Rebecca Evans AM, Minister for Housing and Regeneration
Estimates of future housing need and demand are essential when developing plans and strategies at a national and regional level, and today I am able to announce new arrangements for calculating housing need in Wales.
Accurate and up to date estimates of housing need have an impact across Welsh Government policy areas. They are central to the formulation of future housing policy across my portfolio, but they also inform areas such as the National Development Framework (NDF), which is due to be published in 2020. Housing need also informs the assessments of local well-being required under the Well-being of Future Generations (Wales) Act.
The latest estimates of housing need in Wales were published by the Public Policy Institute for Wales in October 2015. Those estimates relied on household projections which are now out of date and therefore need to be revisited.
Understanding the need for additional housing is a complex and highly technical exercise, and different assessment mechanisms are currently in use in different parts of the UK. Welsh Government officials - including statisticians from the Government Statistical Service - have, at my request, conducted a review of current arrangements over recent months. We have worked closely with experienced practitioners from Welsh local authorities and the Welsh Local Government Association (WLGA). We have also gathered information about the approaches used to determine future housing need by the other UK Governments.
In light of the advice I have received as a result of this work, I have decided that the Welsh Government will adopt the housing need and demand tool developed by the Scottish Government. The tool will enable us to provide estimates of future housing need based on projections of newly forming households that will require additional housing units and existing unmet need. The overall estimate will be broken down by tenure using assumptions about future income, house and rent prices. As estimates of future housing need are formed using projections and assumptions we will publish a range of different scenarios.
The tool used in Scotland is well established, and in future this will be used to prepare estimates of housing need at both a national and regional level. We are grateful for the support we have received from Scotland throughout this work. As an immediate next step the tool will now be adapted, through collaboration between Welsh and Scottish officials, to meet Welsh requirements.
I am anxious that this important source of data should be available to inform the wider debate surrounding housing in Wales. In future, therefore, the estimates of ‘housing need’ will be published as official statistics and will adhere to the Code of Practice for Statistics. I expect the first estimates at a Wales and regional level to be published in the first quarter of 2019. Methodological decisions will be taken by Welsh Government statisticians with the support of an external stakeholder group which will include experts from local government.
It is important to note that these official estimates of housing need and demand should not be interpreted as a target for the number of new homes required to be built in Wales. Rather, what these estimates provide is evidence to inform the development of local or national targets which also need to take account of national, regional and local policy and practical considerations to reach a view on the level of housing that can actually be delivered within an area.

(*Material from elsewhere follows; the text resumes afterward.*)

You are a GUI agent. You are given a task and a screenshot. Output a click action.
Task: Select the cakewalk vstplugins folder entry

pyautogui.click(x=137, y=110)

Members will be aware that housing need has also been identified as a priority work stream by the independent panel undertaking the Review of Affordable Housing Supply. The estimates of future housing need will be available to be used alongside the findings of the Review of Affordable Housing to develop future housing policy and proposals.
I do not have any immediate plans to change the requirements surrounding Local Housing Market Assessments which are developed by local authorities to determine local housing requirements. I have, today, written to local authorities to advise them that they should continue with this work. I intend to review this decision in line with any recommendations coming from the Review of Affordable Housing Supply and as the new method of estimating future housing need, at a national and regional level, beds in.
I am pleased that we have identified a robust methodology for estimating future housing need and demand in Wales. This is an important area of work which supports our ambition to deliver 20,000 homes during this term of government. Crucially, it is also an important building block paving the way for us to work with our housing partners to develop an even longer term perspective on the continuing challenge to build more and better homes firmly based on the best possible estimates of future need.